[Entries provided — start]

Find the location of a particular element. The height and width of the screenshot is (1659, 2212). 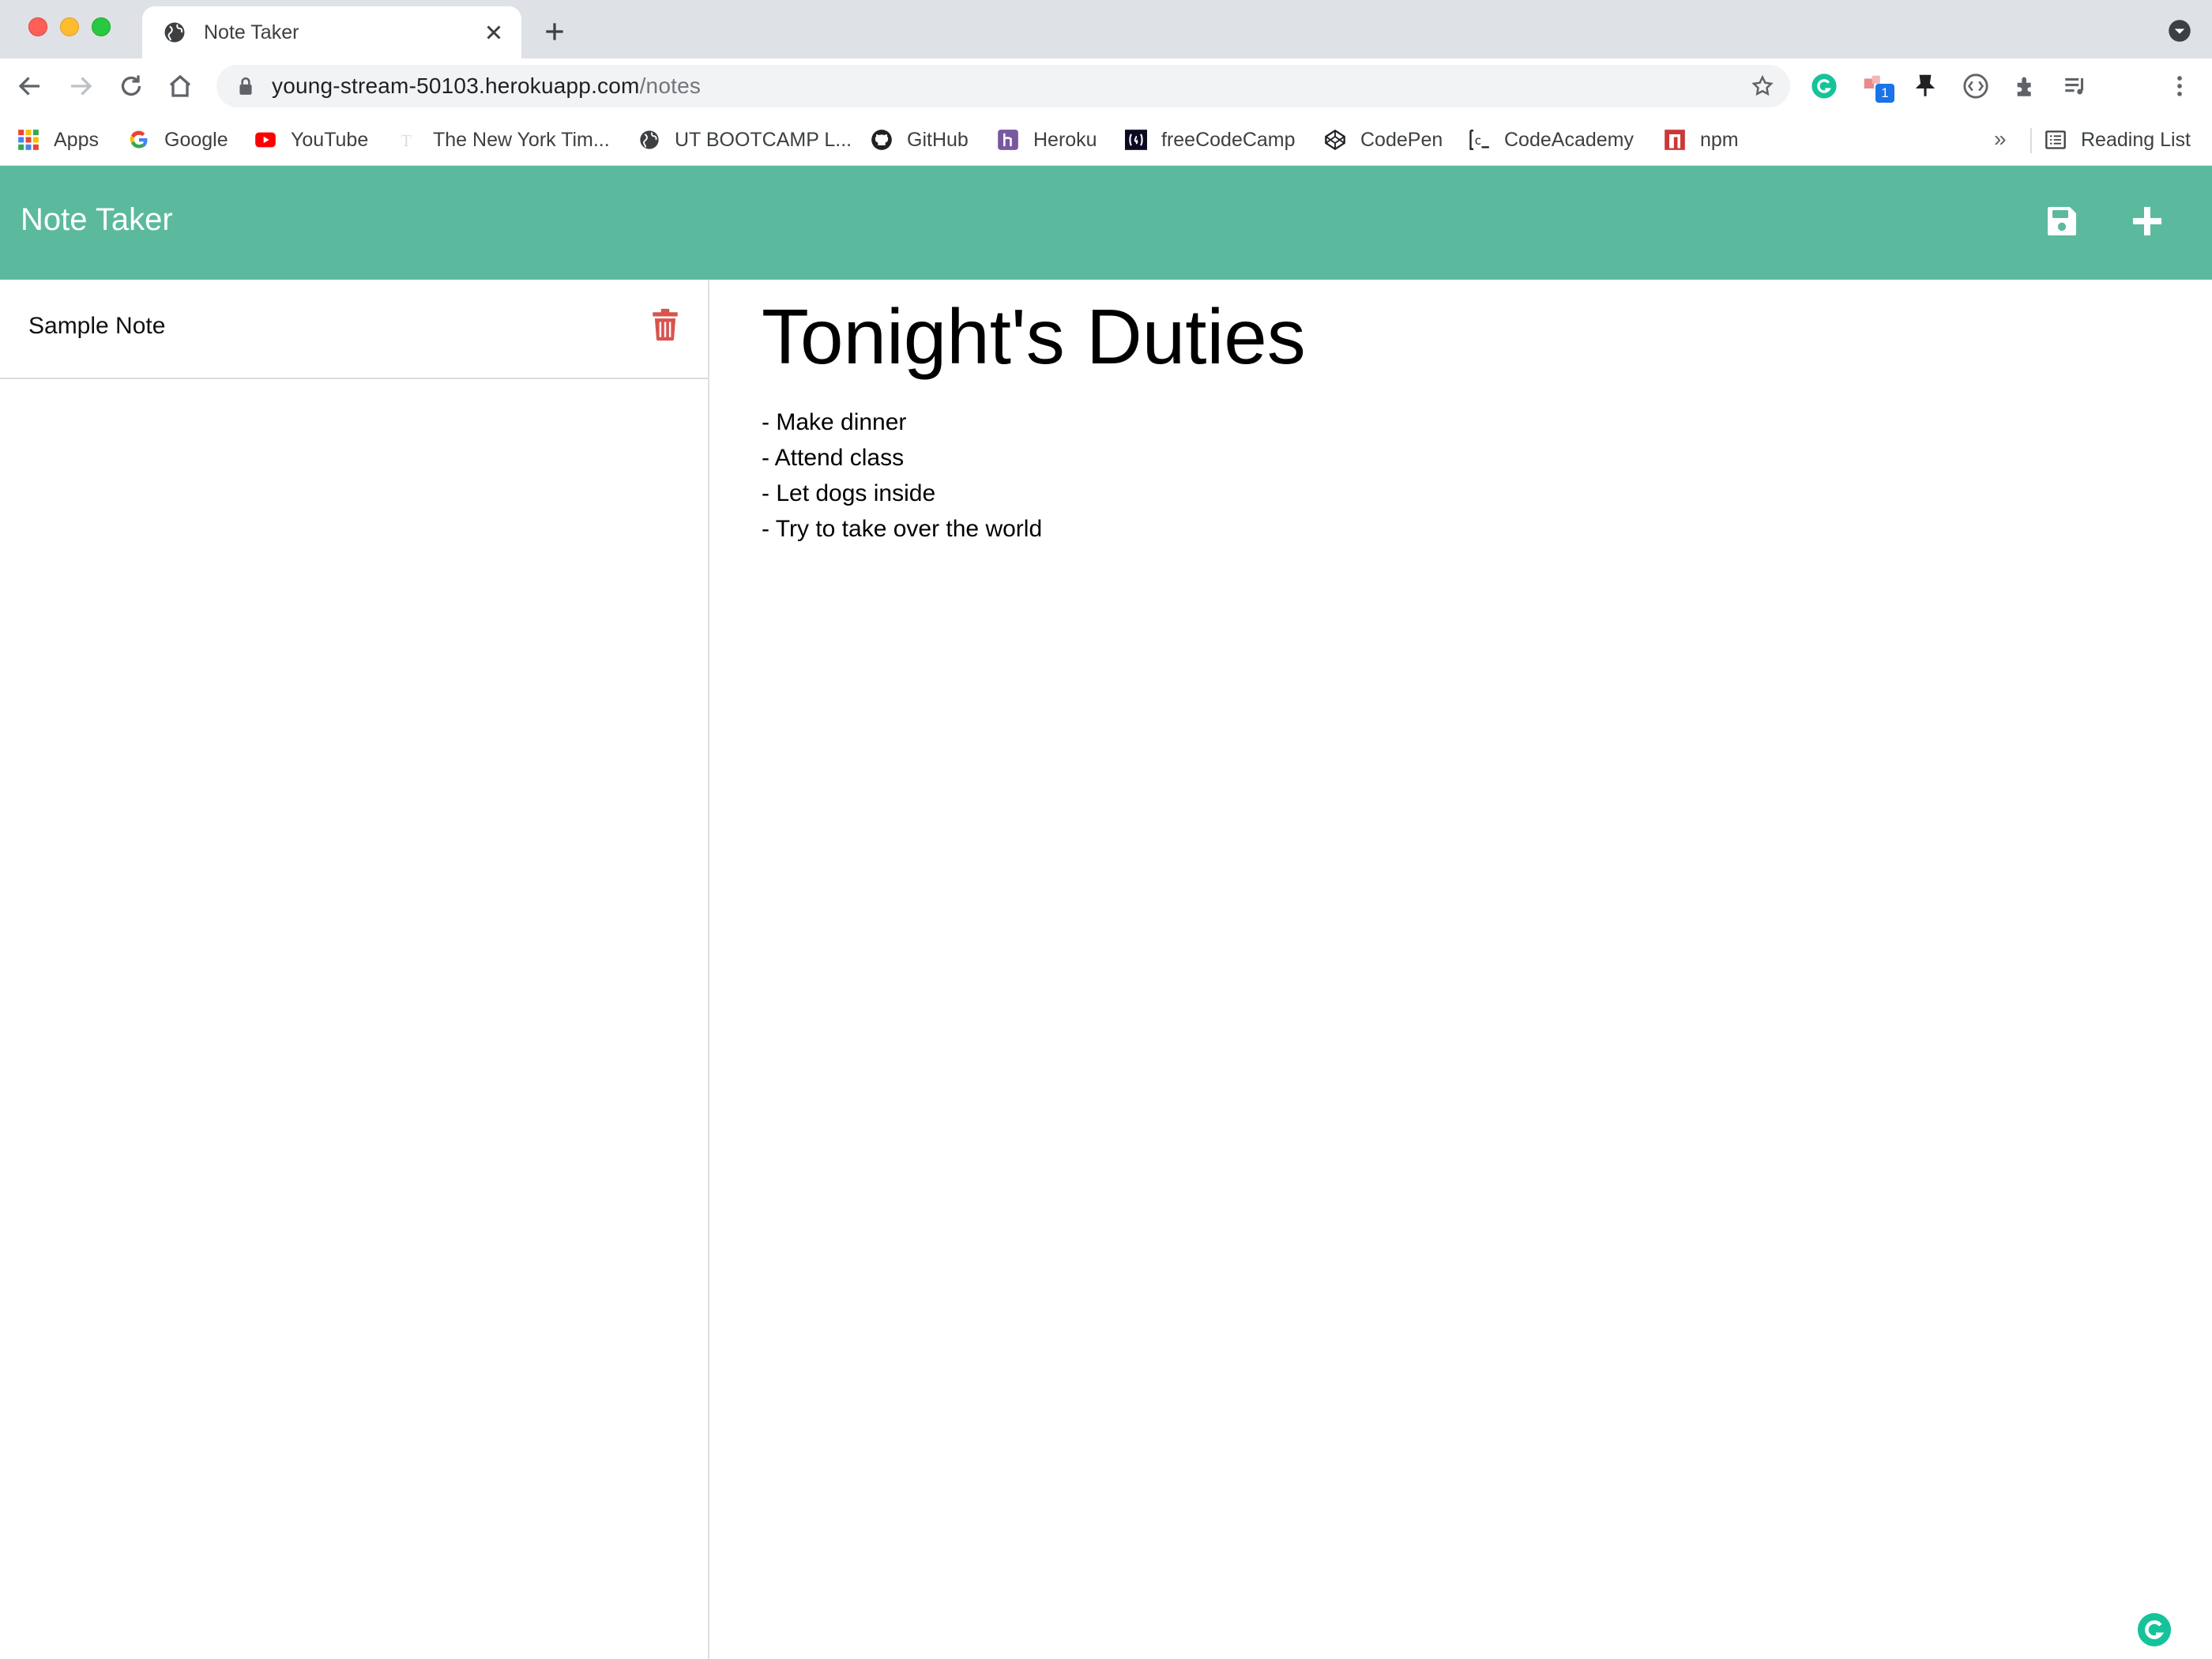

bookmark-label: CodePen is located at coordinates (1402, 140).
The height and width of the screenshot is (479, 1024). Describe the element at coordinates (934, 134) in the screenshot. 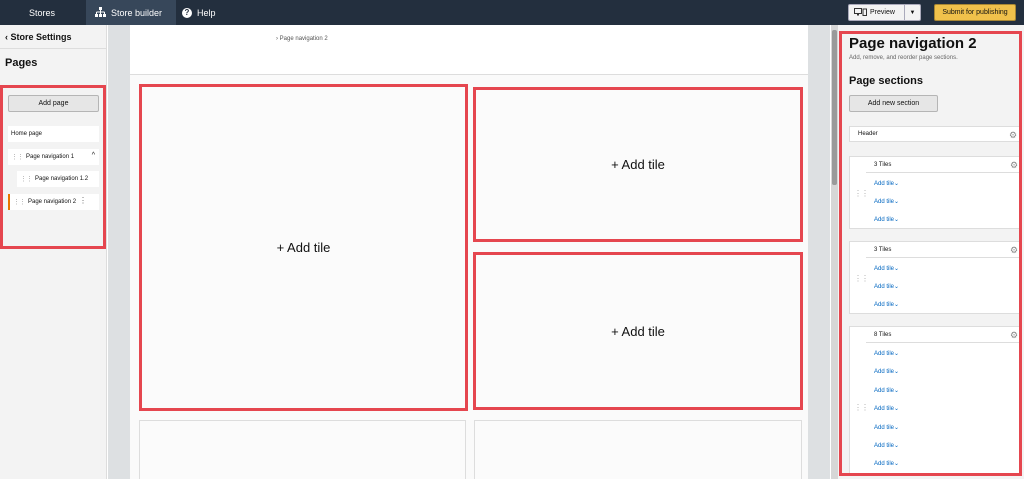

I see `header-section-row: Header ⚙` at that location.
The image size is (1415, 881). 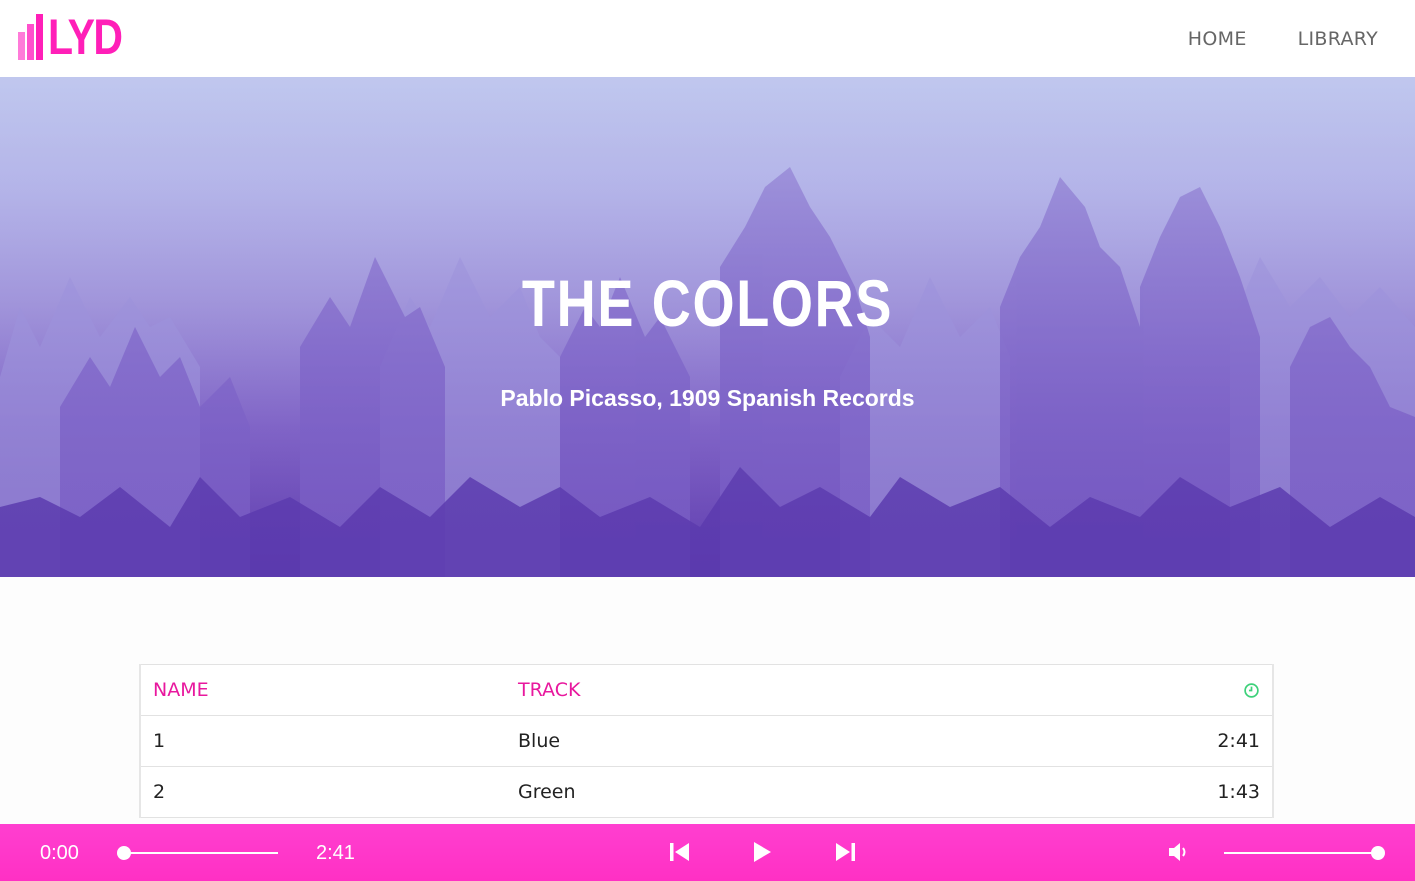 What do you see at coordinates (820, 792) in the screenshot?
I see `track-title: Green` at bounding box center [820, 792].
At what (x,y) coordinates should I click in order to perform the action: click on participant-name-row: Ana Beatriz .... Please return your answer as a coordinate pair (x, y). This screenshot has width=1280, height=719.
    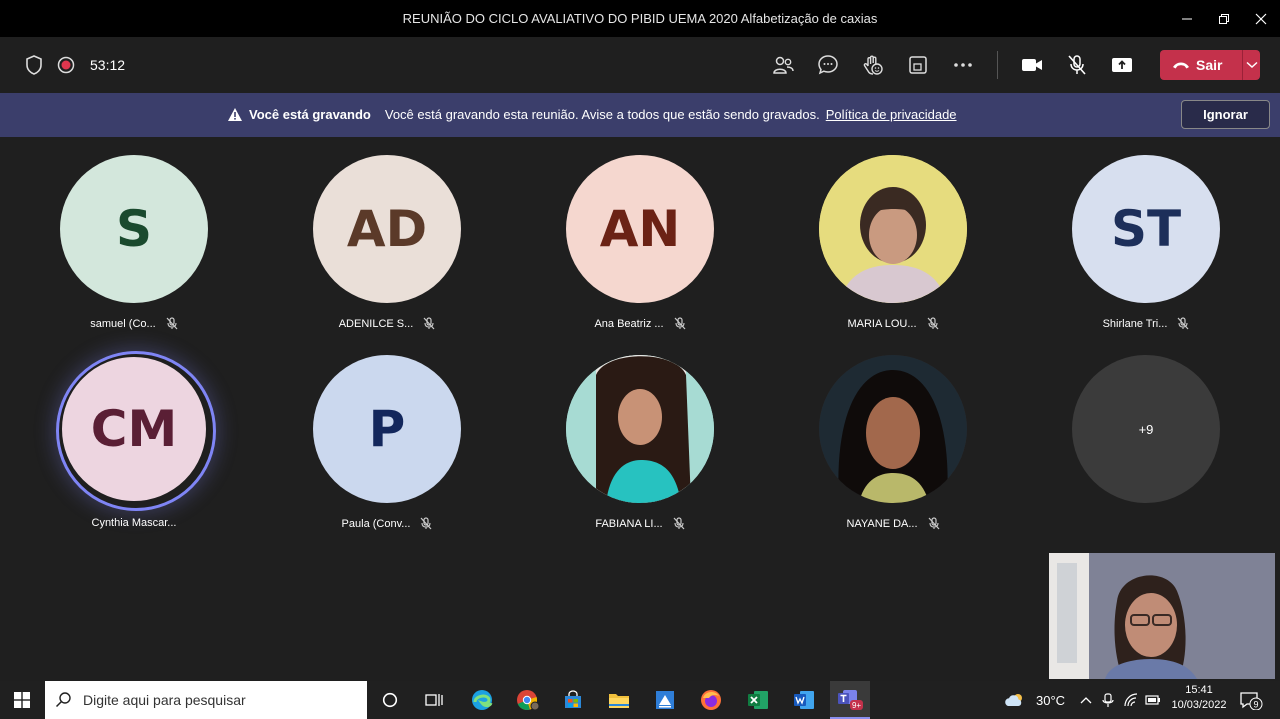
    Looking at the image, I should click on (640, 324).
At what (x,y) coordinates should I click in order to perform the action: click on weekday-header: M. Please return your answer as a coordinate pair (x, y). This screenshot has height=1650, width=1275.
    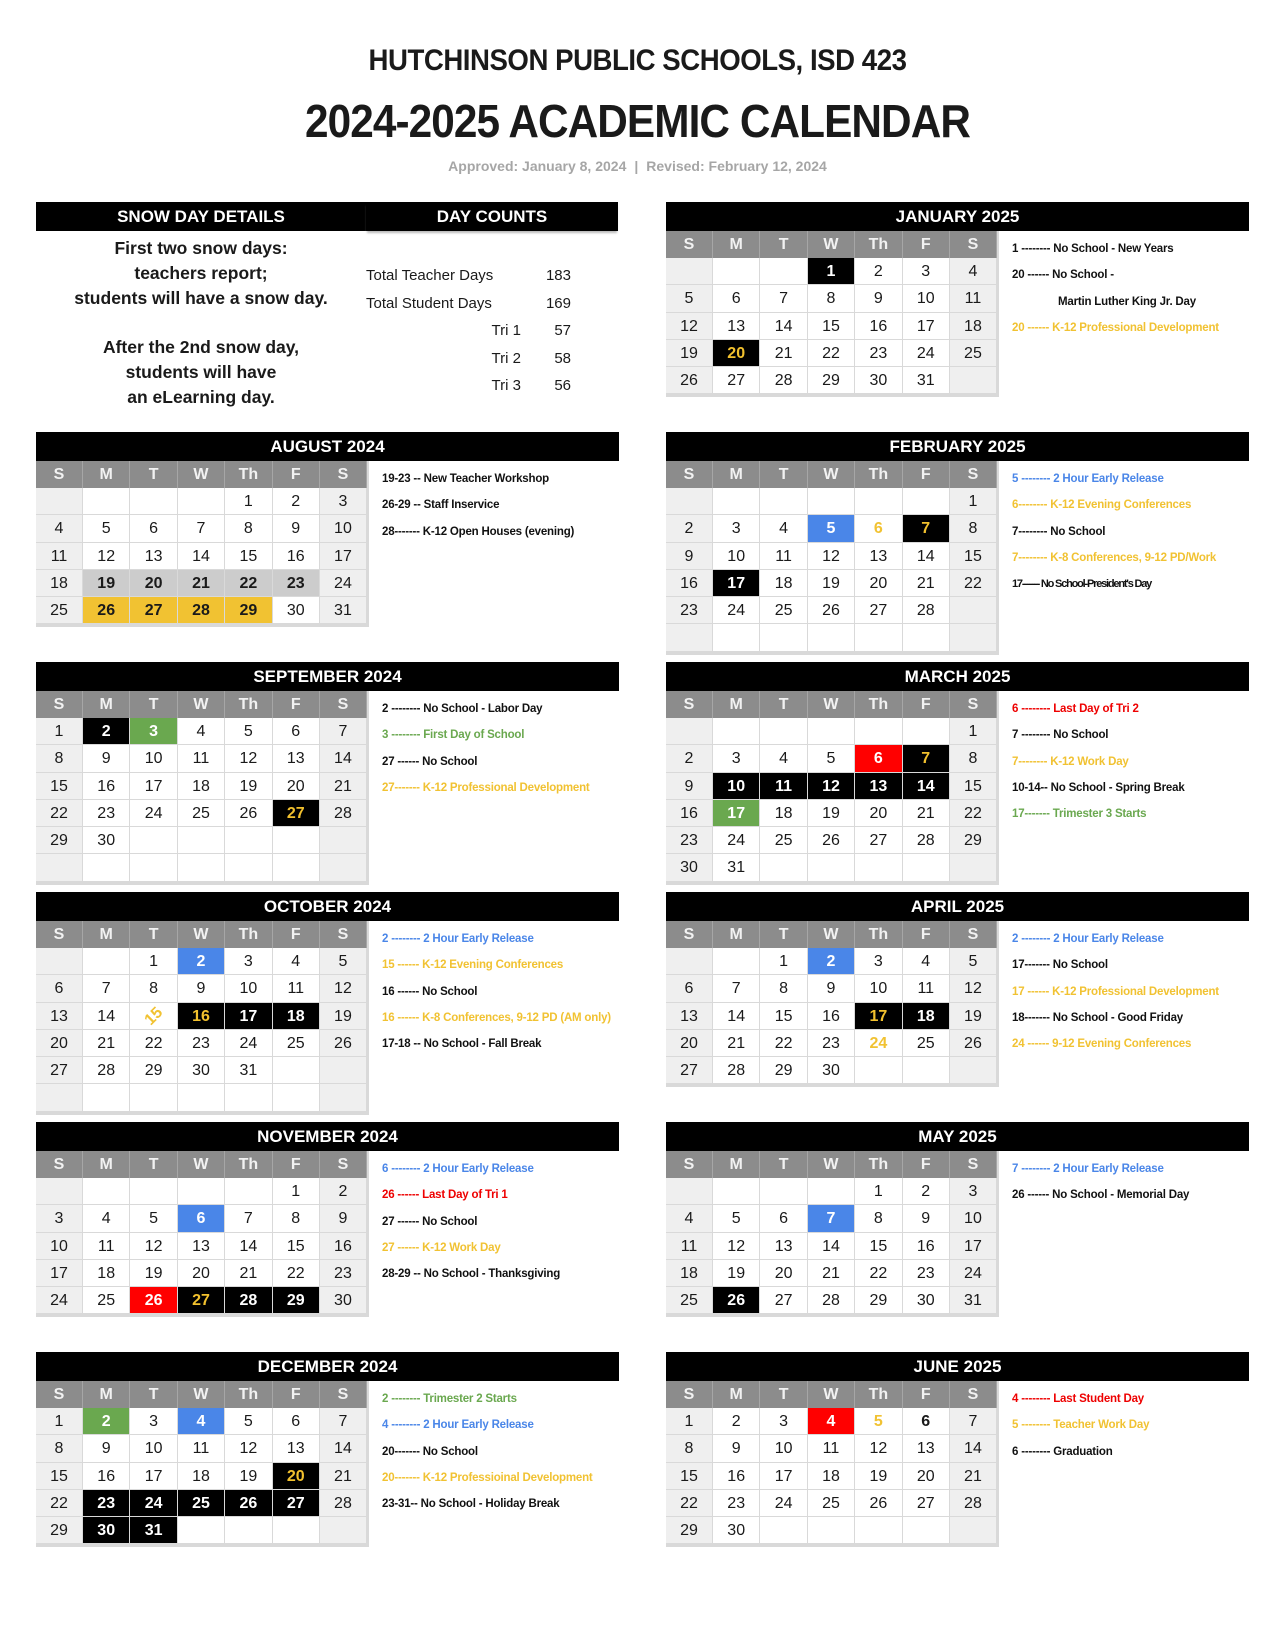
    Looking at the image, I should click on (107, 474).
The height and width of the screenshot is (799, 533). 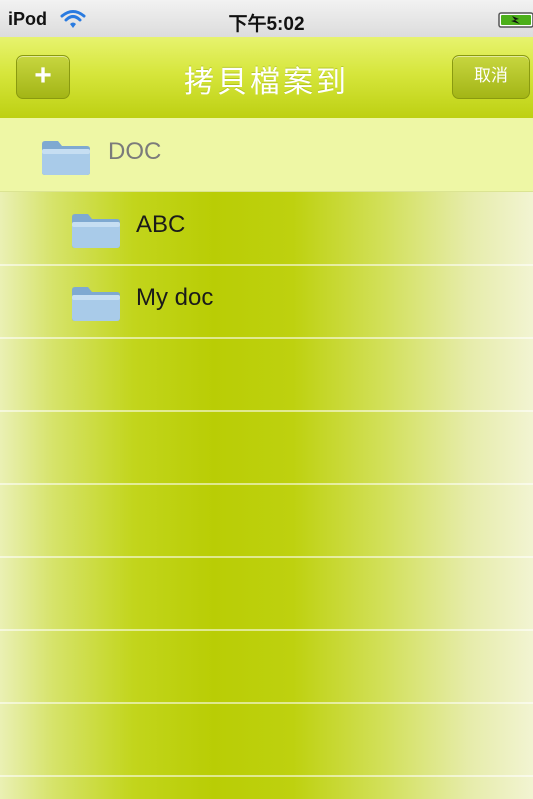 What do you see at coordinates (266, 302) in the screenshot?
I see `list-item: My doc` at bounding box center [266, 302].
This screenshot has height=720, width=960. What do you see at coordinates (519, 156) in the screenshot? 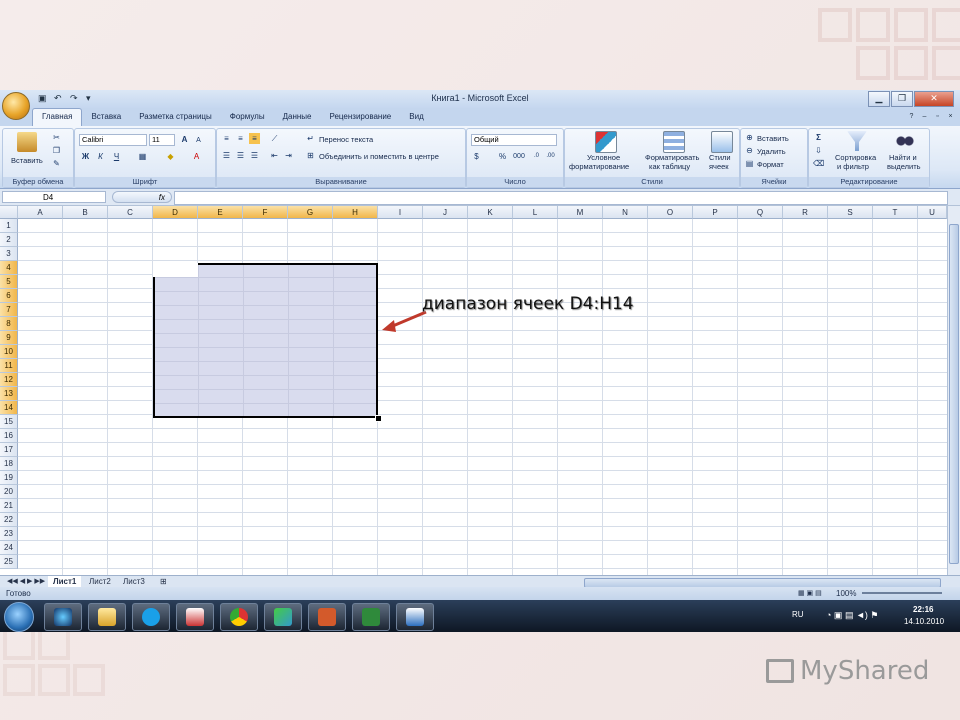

[Entries provided — finish]

Reproduce word for word the lines running from the start of the items through the line containing "bookmark-label: CodePen is", including that line. Leave the pictures out of your answer.

> _Expected output_
Find the location of a particular element. The height and width of the screenshot is (1659, 2212). 

bookmark-label: CodePen is located at coordinates (1402, 140).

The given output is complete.